Quite why it was thought a stone with a hole in had these powers, no one is entirely sure. Their curative properties can be explained as deriving from the associated beliefs that the ailments listed were commonly thought to be caused by the entities the stone also repelled - for example an old term for suffering from nightmares was 'hag-ridden' referring to the belief that witches caused nightmares. But why dobbie stones had these protective properties in the first place remains a mystery.
Possibly the protective powers are linked to another common belief about them - namely that if you look through the holes, you will be able to see into the supernatural world. Hence various places have legends stating that if you looked through the hole in a dobbie stone, you could see the spells woven by witches, the unseen imps up to no good, and reveal the invisible world of the faeries.
The fact that all holed stone traditions are very clear on the point that the hole must be natural and not man-made for the dobbie stone to be effective is surely relevant somehow. Possibly in ancient times it was thought that as these holes were natural wonders, they therefore had the power to reveal other hidden wonders of the world. And hence it is a short step to theorize that a person who could see the invisible world could have power over it. Hence hanging up a holed stone could have been a warning to those unseen denizens of the supernatural realms - a way of saying don't try your tricks here are we will discover you!
In several places in Britain and Northern Europe there are large megaliths with holes in them, the most famous being Mên-an-Tol in Cornwall. However not all of the large rocks that have been employed as dobbie stones have holes in them, and the Devil's Stone falls into this category. However these large non-holed dobbie stones do have a natural bowl-like depression in them, as does the famous boulder of Shebbear. And in times gone by offering to placate the local spirits and faeries were left in these natural offering bowls, usually milk or honey or bread. However scholars suspect that in very early times, these offerings to appease the supernatural powers may have been somewhat bloodier...
And it is theorized that this practice emerged from primitive peoples seeing a stone with a natural bowl shape in it and assuming that the local spirits of the place intended it to be used for offerings. Much like the smaller holed dobbie stones, it is a case of the natural world providing a means to communicate with the spiritual one. And it is interesting to note that the dobbies which give these stones, both large and small, are invariably seen as natural spirits inhabiting the countryside, and more interesting when a dobbie adopted a place and served as house elf, it too was welcomed and placated with gifts of milk and bread left out overnight.

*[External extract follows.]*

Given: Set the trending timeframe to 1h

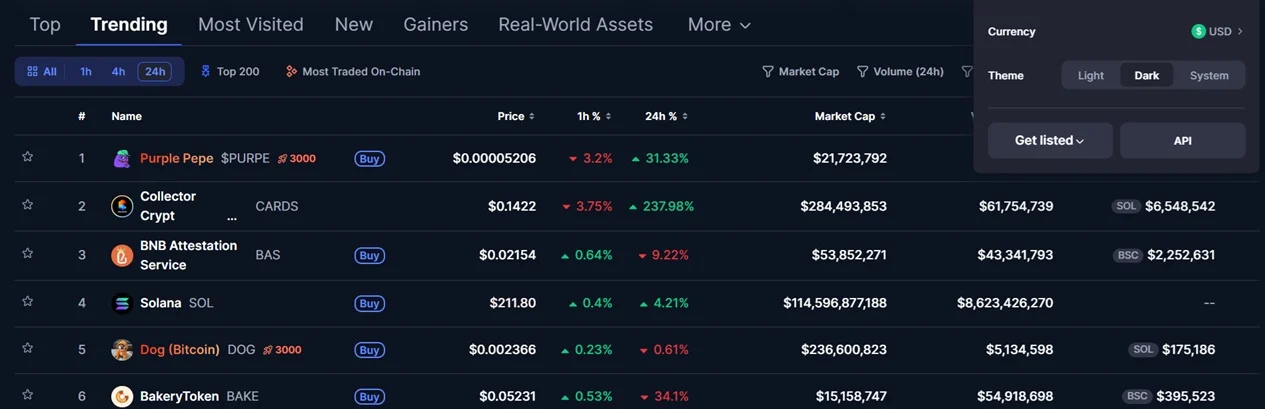Looking at the screenshot, I should click(86, 72).
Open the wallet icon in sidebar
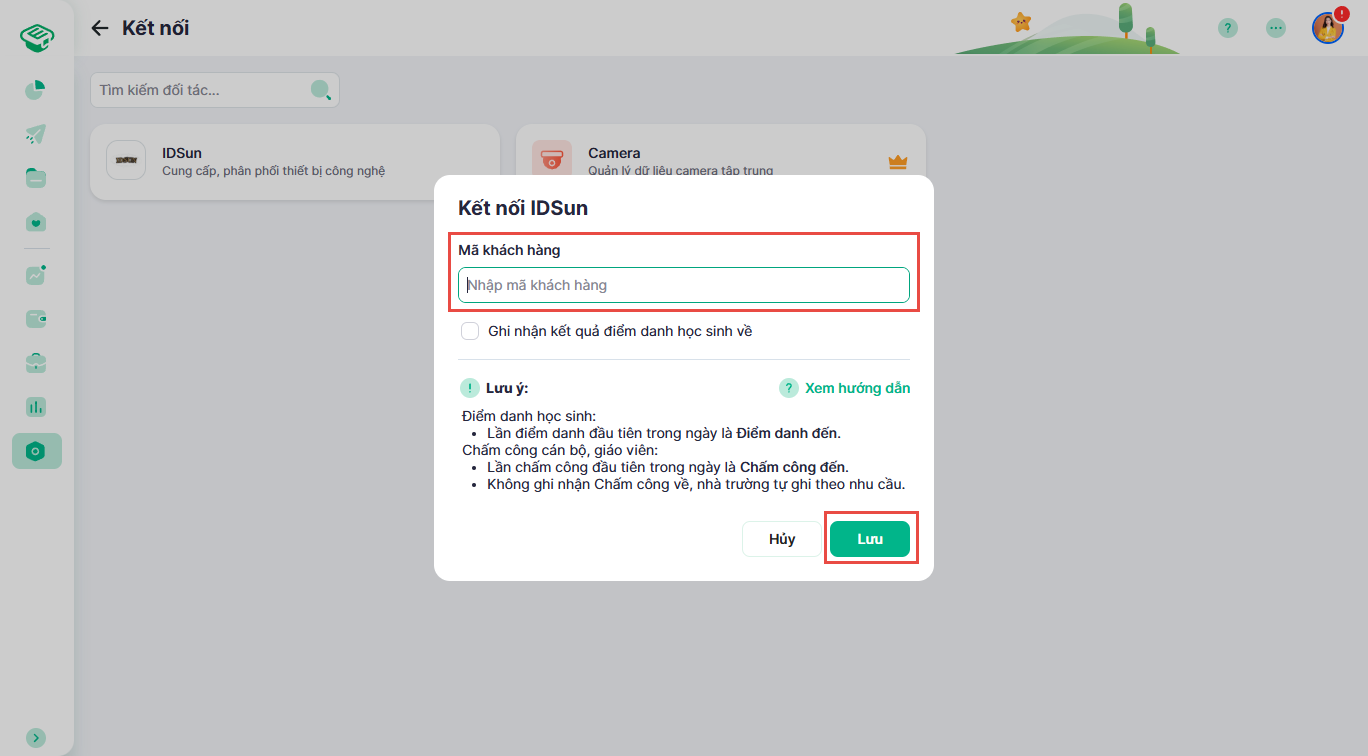Viewport: 1368px width, 756px height. (x=36, y=319)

One cannot help wondering that perhaps the practice of hanging up a dobbie stone was possibly derived from an older piece of hedge magic, a way of perhaps binding a dobbie to place, creating a guardian sprite to watch over your home and animals. But whatever the long lost origins of these customs are, should you discover a stone with a hole in it, picking it up and bringing it home may well be a very useful thing to do.